— ASSIGNMENT —
From the data that follows, set down exactly the lines from the one with "You are a computer-use agent." through the one with "Image resolution: width=514", counting both. Pictures stay out.

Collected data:
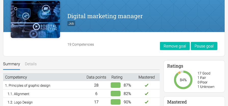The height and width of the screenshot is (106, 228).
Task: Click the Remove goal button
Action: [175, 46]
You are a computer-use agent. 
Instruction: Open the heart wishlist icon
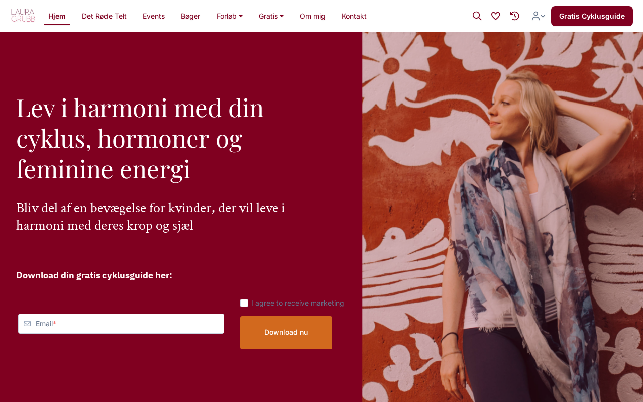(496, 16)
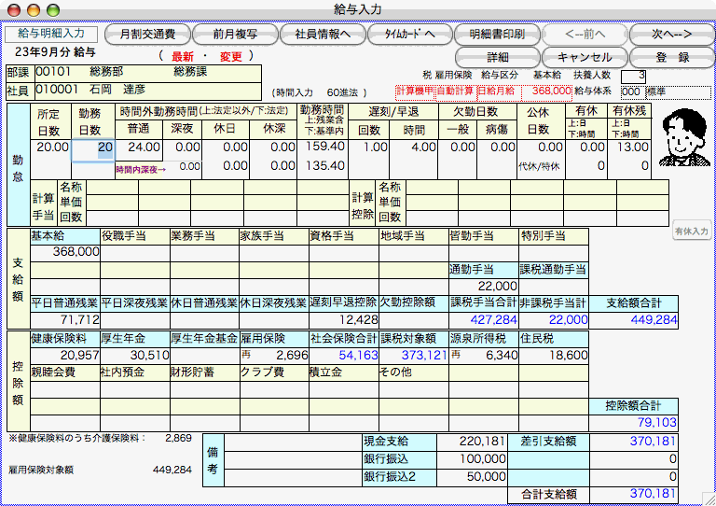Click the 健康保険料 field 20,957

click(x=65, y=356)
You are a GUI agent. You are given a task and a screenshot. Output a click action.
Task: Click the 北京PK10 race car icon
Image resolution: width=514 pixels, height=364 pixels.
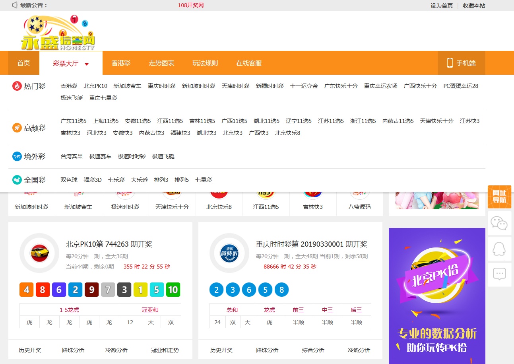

==

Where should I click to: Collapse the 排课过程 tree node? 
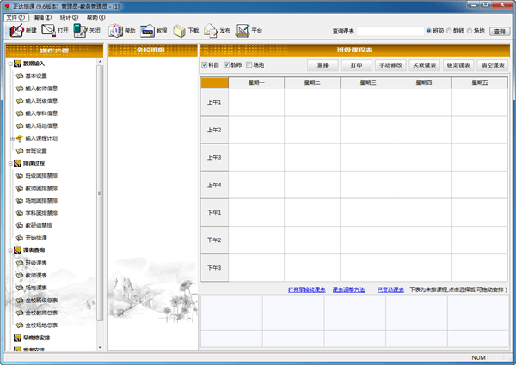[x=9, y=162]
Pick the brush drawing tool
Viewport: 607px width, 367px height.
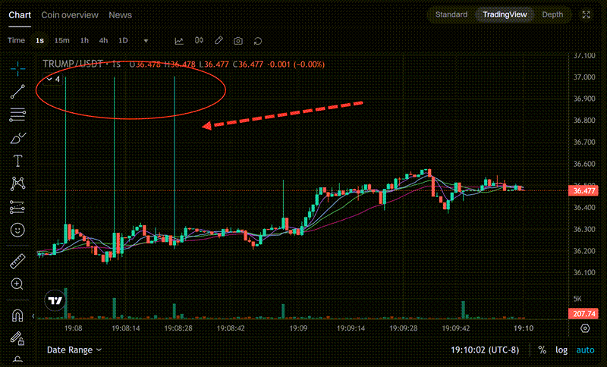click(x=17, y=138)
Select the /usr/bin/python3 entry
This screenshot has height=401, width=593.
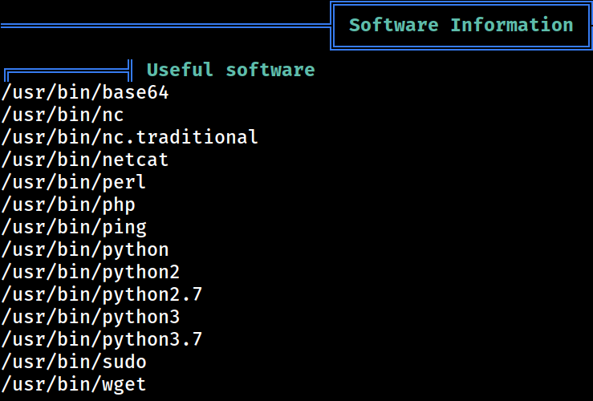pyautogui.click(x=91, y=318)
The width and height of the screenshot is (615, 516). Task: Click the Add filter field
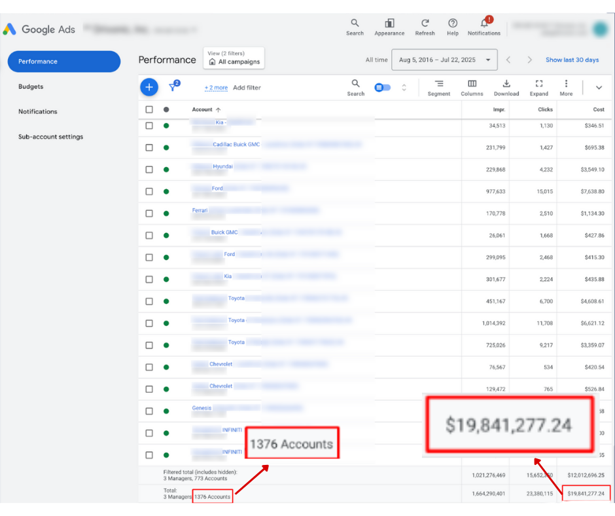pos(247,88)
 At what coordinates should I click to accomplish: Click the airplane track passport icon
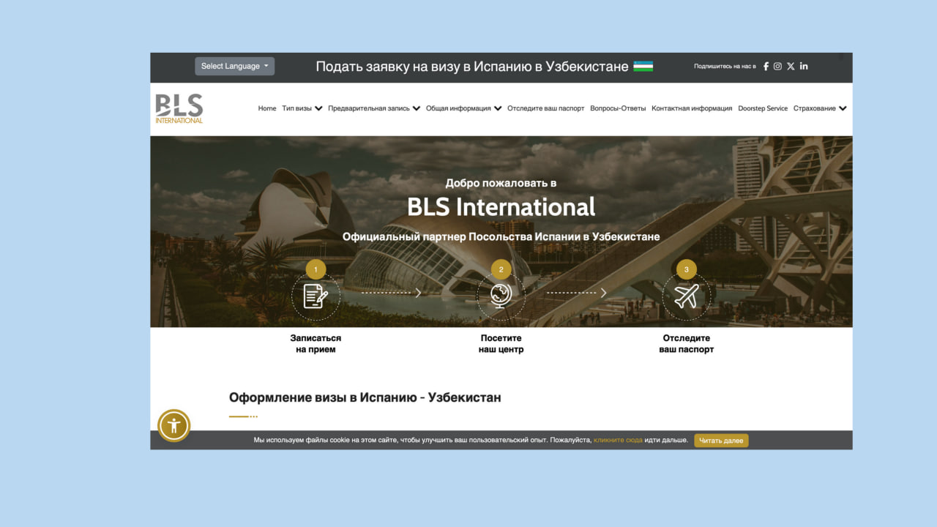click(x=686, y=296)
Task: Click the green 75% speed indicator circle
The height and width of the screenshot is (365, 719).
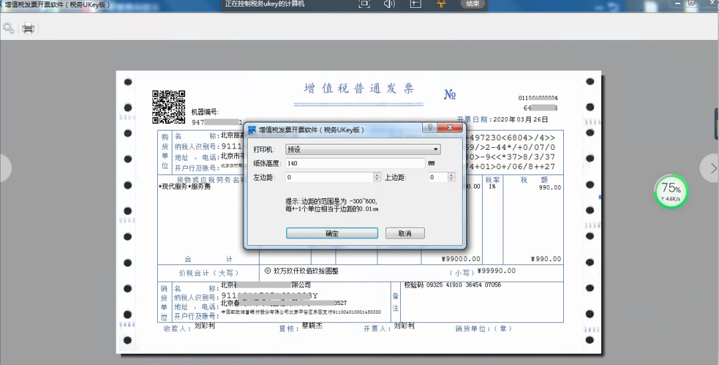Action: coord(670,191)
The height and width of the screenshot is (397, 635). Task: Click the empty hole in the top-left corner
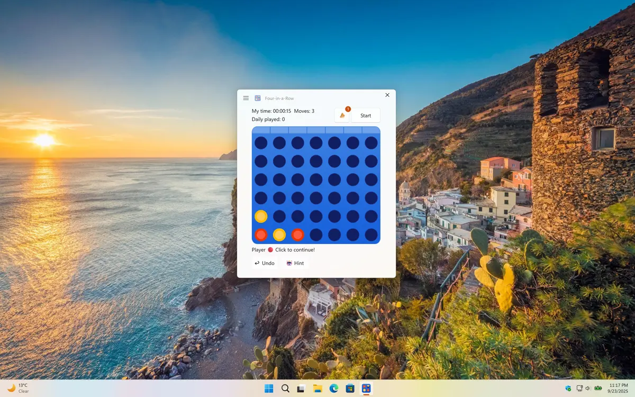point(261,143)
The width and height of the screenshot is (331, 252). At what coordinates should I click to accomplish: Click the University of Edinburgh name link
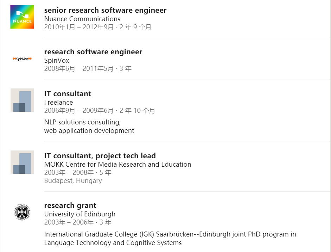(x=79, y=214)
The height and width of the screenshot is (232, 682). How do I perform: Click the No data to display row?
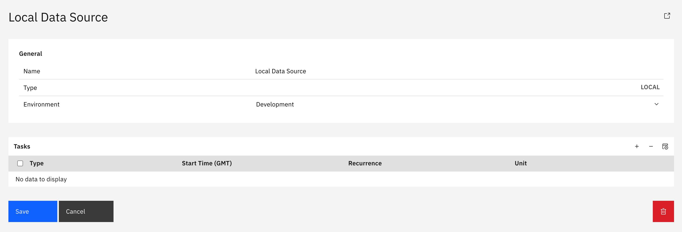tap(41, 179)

— RESULT OF THIS TASK —
You are a computer-use agent. 
Instruction: Open the heart wishlist icon
(496, 16)
Click the 健康保険料 field 20,957

click(x=65, y=356)
You are a GUI agent. You are given a task and a screenshot. Output a click action.
Task: Click the 北京PK10 race car icon
Image resolution: width=514 pixels, height=364 pixels.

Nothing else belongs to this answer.